Microsoft announced Project Corsica this week as the culmination of work around its Zipline compression standard. During the Microsoft OCP 2019 Keynote on Denali and Project Zipline, the company showed that its Zipline compression standard is extremely efficient. It also mentioned that it was working with the industry to get not just the software compression side more utilized, but also opening the Verilog RTL implementation for hardware offload of the work.

Microsoft Project Zipline

Microsoft’s rationale for Project Zipline is easy to understand. Zipline provides compression and encryption to both make file sizes smaller as well as keep data at rest encrypted.

Microsoft Project Zipline Compression
Microsoft Project Zipline Compression

For a service like Microsoft Azure, reducing stored data by several percent means millions in cost savings. Likewise, freeing up CPUs from doing that compression and encryption work can have an enormous impact on operating costs. Since OCP Summit 2019, the company has been pushing hard to gain traction from the hardware community. Now, we have a Zipline ASIC.

Project Corsica a New Zipline ASIC

A joint project between Broadcom and Microsoft, Project Corsica takes the project’s logic and turns it into an ASIC capable of handling 100Gbps of encryption/ compression.

Microsoft Project Corsica Zipline ASIC
Microsoft Project Corsica Zipline ASIC

The ASIC is found on a relatively simple PCIe x16 card (required at Gen3 speeds for 100Gbps) showing why such an approach can yield huge benefits. The companies claim that the ASIC is 15-25 times faster than doing the same work on a CPU leading to substantially lower latency.

Final Words

Microsoft opened the work here, putting Zipline on Github. It is recruiting its hardware and CPU vendors such as Intel, AMD, Ampere, Marvell, Mellanox, and Broadcom to support the new standard. For others in the industry, this space is worth watching. If Microsoft can get its hardware partners to provide support, Zipline may become a defacto standard from the cloud to the IoT edge in a few years.

5 COMMENTS

  1. Something seems to be missing from the explanation in this article. How exactly does this ASIC reduce the disk IO latency as shown in the last diagram? Does it use it’s own storage as the U.2 connector on the card seems to hint at? Eventually the data will need to go to reliable persistent storage, and also need to be decompressed/decrypted again.

    For compression there are other options already available (mostly lzr1 or lz4 based), but those work poorly with encrypted content. From the compression ratio in the diagram (95%) it appears to be targeting pure text based data, so perhaps encrypted databases where the ASIC is provided with the key?

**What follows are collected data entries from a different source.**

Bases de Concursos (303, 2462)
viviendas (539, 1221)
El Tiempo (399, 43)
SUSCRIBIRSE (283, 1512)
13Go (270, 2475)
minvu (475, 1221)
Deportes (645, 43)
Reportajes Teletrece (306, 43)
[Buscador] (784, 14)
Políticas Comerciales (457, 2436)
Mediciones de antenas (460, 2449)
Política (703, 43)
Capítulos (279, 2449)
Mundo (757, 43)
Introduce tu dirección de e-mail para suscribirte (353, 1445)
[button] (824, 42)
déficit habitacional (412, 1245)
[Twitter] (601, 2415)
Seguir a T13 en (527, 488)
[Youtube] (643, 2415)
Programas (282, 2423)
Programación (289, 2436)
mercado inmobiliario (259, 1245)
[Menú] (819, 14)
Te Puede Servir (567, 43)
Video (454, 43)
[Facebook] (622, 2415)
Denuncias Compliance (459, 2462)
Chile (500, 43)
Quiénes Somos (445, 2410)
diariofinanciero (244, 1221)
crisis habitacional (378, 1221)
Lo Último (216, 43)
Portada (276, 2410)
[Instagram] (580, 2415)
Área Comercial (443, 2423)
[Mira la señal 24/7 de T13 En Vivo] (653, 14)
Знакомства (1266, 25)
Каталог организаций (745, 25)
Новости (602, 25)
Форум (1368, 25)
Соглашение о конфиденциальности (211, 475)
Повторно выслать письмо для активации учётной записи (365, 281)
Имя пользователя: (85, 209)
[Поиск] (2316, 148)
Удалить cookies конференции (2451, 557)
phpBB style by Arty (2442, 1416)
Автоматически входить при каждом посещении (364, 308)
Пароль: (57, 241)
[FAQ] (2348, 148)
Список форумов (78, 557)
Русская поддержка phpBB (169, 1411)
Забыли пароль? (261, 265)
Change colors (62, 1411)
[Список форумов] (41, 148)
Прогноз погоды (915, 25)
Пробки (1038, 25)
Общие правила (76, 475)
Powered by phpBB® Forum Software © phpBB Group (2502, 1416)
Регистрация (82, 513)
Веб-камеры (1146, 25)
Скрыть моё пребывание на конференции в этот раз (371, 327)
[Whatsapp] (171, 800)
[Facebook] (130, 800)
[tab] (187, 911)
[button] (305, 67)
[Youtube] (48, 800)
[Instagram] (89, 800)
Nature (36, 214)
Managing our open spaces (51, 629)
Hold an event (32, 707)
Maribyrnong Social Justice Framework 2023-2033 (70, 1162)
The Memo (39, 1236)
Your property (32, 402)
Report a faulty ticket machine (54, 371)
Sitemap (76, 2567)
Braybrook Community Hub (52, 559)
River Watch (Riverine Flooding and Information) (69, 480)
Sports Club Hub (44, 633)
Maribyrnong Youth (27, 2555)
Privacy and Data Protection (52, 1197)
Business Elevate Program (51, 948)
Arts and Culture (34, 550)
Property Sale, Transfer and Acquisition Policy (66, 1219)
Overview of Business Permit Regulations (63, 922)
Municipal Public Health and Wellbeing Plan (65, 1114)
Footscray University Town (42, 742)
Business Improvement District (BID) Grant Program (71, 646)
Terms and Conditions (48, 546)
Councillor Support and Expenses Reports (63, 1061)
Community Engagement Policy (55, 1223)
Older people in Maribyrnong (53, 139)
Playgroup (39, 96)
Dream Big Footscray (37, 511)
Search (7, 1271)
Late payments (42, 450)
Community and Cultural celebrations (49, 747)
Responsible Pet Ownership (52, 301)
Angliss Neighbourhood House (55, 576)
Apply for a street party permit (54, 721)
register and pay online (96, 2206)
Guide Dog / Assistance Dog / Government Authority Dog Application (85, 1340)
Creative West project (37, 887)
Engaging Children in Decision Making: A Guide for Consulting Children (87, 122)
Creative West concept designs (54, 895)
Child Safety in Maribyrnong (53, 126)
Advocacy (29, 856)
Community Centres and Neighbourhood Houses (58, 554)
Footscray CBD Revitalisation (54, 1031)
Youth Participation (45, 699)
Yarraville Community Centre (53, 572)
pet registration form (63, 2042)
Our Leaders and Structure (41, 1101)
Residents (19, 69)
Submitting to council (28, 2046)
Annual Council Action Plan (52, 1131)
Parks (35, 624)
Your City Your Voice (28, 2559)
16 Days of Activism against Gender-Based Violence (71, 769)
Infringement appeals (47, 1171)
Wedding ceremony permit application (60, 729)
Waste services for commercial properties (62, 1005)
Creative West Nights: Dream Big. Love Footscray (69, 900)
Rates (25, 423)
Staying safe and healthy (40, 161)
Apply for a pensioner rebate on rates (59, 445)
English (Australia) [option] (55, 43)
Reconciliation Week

    I can’t for the life of me see a viable implementation of this across an infrastructure without being more expensive or being extremely niche as it requires full software support as well.

    If it were more like what intel QAT is but then for compression it would be a lot more interesting.

  2. @david it seems pretty clear that they’re calling the entire operation, including CPU time to compress, as “Disk Latency”. This accelerates the CPU portion of it, thus reducing the whole operation. This is just marketing. The disk latency doesn’t come into play until the last part of their diagram, the SSD write operation. The first only thing this really is accelerating is the CPU part. Put a different way, lets say it takes 1 second today to compress something via cpu, then 1/4 second to write to disk. total time is 1.25 seconds. With this technology, the cpu time is reduced to 0.1 second, and 0.25 to write, thus “Latency”, in their usage, is reduced to 0.35 seconds, instead of 1.25 seconds. make sense?

  3. If you’re compressing and encrypting data at rest as it suggests this is designed for, then as far as the application is concerned it is storage latency – as it has asked for a write to disk or read from it. The application doesn’t care if only part of that latency is getting bits from the disk and the rest is software time doing the decryption and decompression, it just wants the data it asked for, in plaintext.